This article lists the search indexes required by the PubMan solution, focusing the external-repository view as described in the use case PubMan Func Spec Search. Please note that additional indexes are needed to fulfill administrative tasks on the repository.
Initially, the content of this page was copied from the file Systemspecification_Pubman.doc (FE_PM_04 Indexing item data), but the requirements will only be maintained on this page. Please use the discussion page to comment on the existing or to submit new requirements.
Required Indexes[edit]
All released items have to be retrievable via the search engine. Lucene should always index the last released version of database should provide following indexes:
Any Field (escidoc.metadata)[edit]
- All elements defined in the functional Metadata set specification are indexed for the search.
- In addition, following properties are indexed:
<Id of item>
,<PID of item>
,<PID of file>
- Files of any type are indexed, except of content category "correspondence" and "copyright transfer agreement".
Special requirements for identifiers[edit]
In "any-field" index identifiers should be indexed as "identifier-type" and "identifier-value" as two separate tokens e.g.
ISSN
ISBN 232323184738
URI http://mpdl.mpg.de/123
Please note remarks on normalization
Example Queries:
escidoc.metadata=ISSN
- to return all records which have an identifier of type ISSNescidoc.metadata="ISBN 1234*"
- to return all records which have an identifier of type ISBN starting with 1234escidoc.metadata="URI http://mpdl.mpg.de"
- to return all records which have an identifier of type URI with the exact value "http://mpdl.mpg.de"

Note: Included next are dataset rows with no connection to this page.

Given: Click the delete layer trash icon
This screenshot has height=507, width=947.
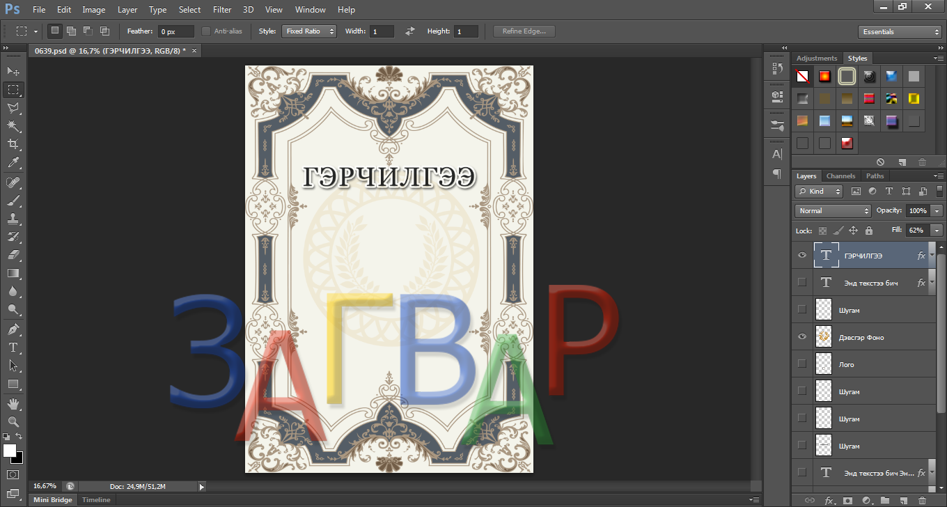Looking at the screenshot, I should pos(923,500).
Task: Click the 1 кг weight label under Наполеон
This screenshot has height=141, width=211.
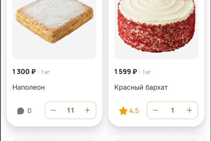Action: point(45,72)
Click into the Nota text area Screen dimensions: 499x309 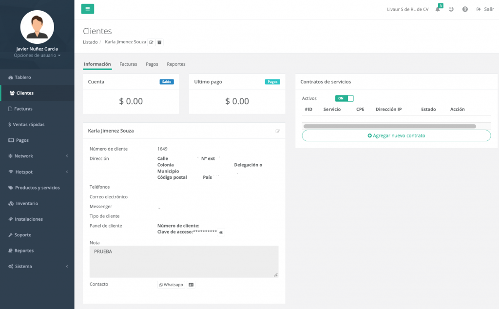[x=184, y=262]
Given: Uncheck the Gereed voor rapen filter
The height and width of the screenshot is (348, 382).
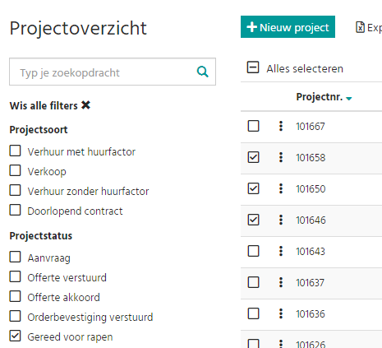Looking at the screenshot, I should coord(15,336).
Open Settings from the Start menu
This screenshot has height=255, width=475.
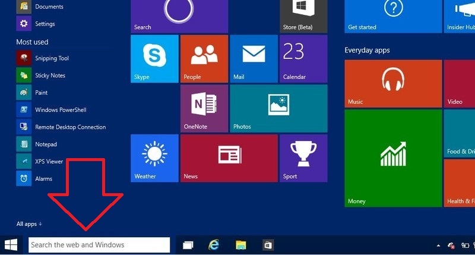(x=45, y=24)
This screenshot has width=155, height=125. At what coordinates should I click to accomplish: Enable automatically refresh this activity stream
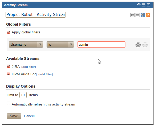point(9,103)
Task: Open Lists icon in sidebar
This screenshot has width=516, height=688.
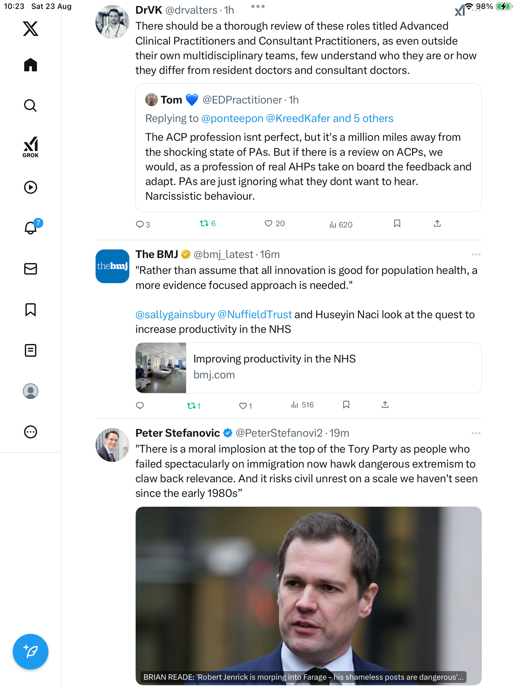Action: 31,350
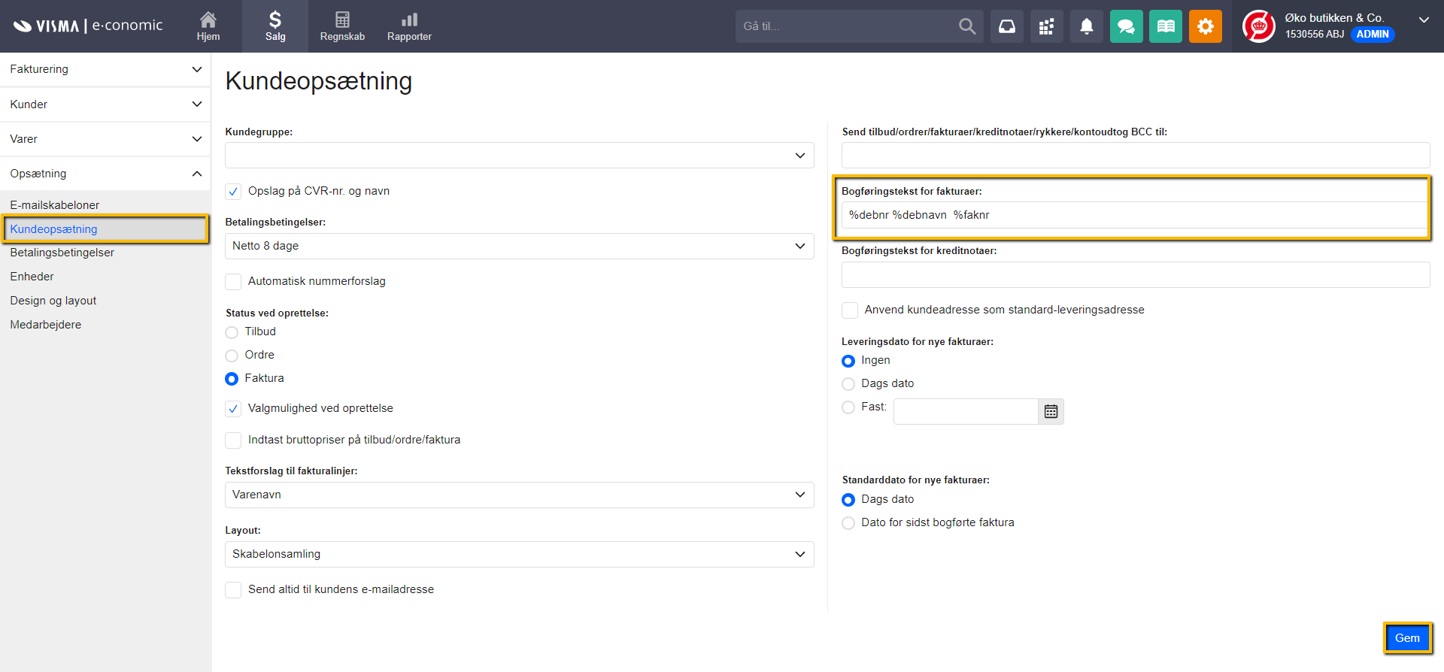Click the Bogføringstekst for kreditnotaer field
The image size is (1444, 672).
coord(1135,275)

Genre (escidoc.any-genre)[edit]
- Publication.Genre
Persons (escidoc.any-persons)[edit]
- all Creator.Person.CompleteName with Creator.CreatorType = "Person"
Organization[edit]
by name (escidoc.organization-name)[edit]
- all Organization.Name for each language separately and for all languages at once
by identifier (escidoc.any-organization-pids)[edit]
- Organization.PID and PIDs of all Organizations in the organizational path hierarchy to the top level organizations (i.e. the PID of the authors affiliations and PIDs of all parent organization).
Example 1:
- A PubItem "Title1" has authors:
- Udo Müller, affiliated to Max-Planck Institute for Psycholinguistics (PID2)
- Johanna Müllerin, affiliated to Department1 (PID4) of Max-Planck Institute for Plasma Physics
- If the organizational unit structure is as follows:
MaxPlanckSociety (PID1) |---Max-Planck-Institute for Psycholinguistics (PID2) |---Max-Planck Institute for Plasma Physics (PID5) |__Department 1 (PID4) PlasmaphysicsSociety (PID6) |---Max-Planck Institute for Plasma Physics (PID5) |__Department 1 (PID4)
- Outcome: The index on Organization.PID should contain the following values for the PubItem "Title1":
PID2, PID1, PID5, PID4, PID6
Even if the Author affiliations in the descriptive metadata are directly related only to PID2 and PID4
Example 2:
- A PubItem "Title2" has authors:
- Organization: Max-Planck Institute for Plasma Physics (PID5)
- Organization: Max-Planck Institute for Psycholinguistics (PID2)
- If the organizational unit structure is as follows:
MaxPlanckSociety (PID1) |---Max-Planck-Institute for Psycholinguistics (PID2) |---Max-Planck Institute for Plasma Physics (PID5) |__Department 1 (PID4) PlasmaphysicsSociety (PID6) |---Max-Planck Institute for Plasma Physics (PID5) |__Department 1 (PID4)
- Outcome: The index on Organization.PID should contain the following values for the PubItem "Title2":
PID2, PID5, PID1, PID6
Even if the Organizations in the creator descriptive metadata are directly related only to PID2 and PID5
Please note: clarification
Title (escidoc.any-title)[edit]
Following elements for each language separately and for all languages at once
publication.dc:title
publication.dcterms:alternative
Topic (escidoc.any-topic)[edit]
Following elements for each language separately and for all languages at once
publication.dc:title
publication.dcterms:alternative
publication.dcterms:tableOfContents
publication.dcterms:abstract
publication.dc:subject
Dates[edit]
escidoc.any-dates
All publication dates, including following elements
publication.dcterms:created
publication.dcterms:modified
publication.dcterms:dateSubmitted
publication.dcterms:dateAccepted
publication.published-online
publication.dcterms:issued
Search index: escidoc.created
- indexed field:
publication.dcterms:created
Search index: escidoc.modified
- indexed field:
publication.dcterms:modified
Search index: escidoc.dateSubmitted
- indexed field:
publication.dcterms:dateSubmitted
Search index: escidoc.dateAccepted
- indexed field:
publication.dcterms:dateAccepted
Search index: escidoc.published-online
- indexed field:
publication.dcterms:published-online
Search index: escidoc.issued
- indexed field:
publication.dcterms:issued
Event (escidoc.any-event)[edit]
Following elements for each language separately and for all languages at once
publication.event.dc:title
publication.event.dcterms:alternative
publication.event.place
Internal Identifier (escidoc.any-identifier)[edit]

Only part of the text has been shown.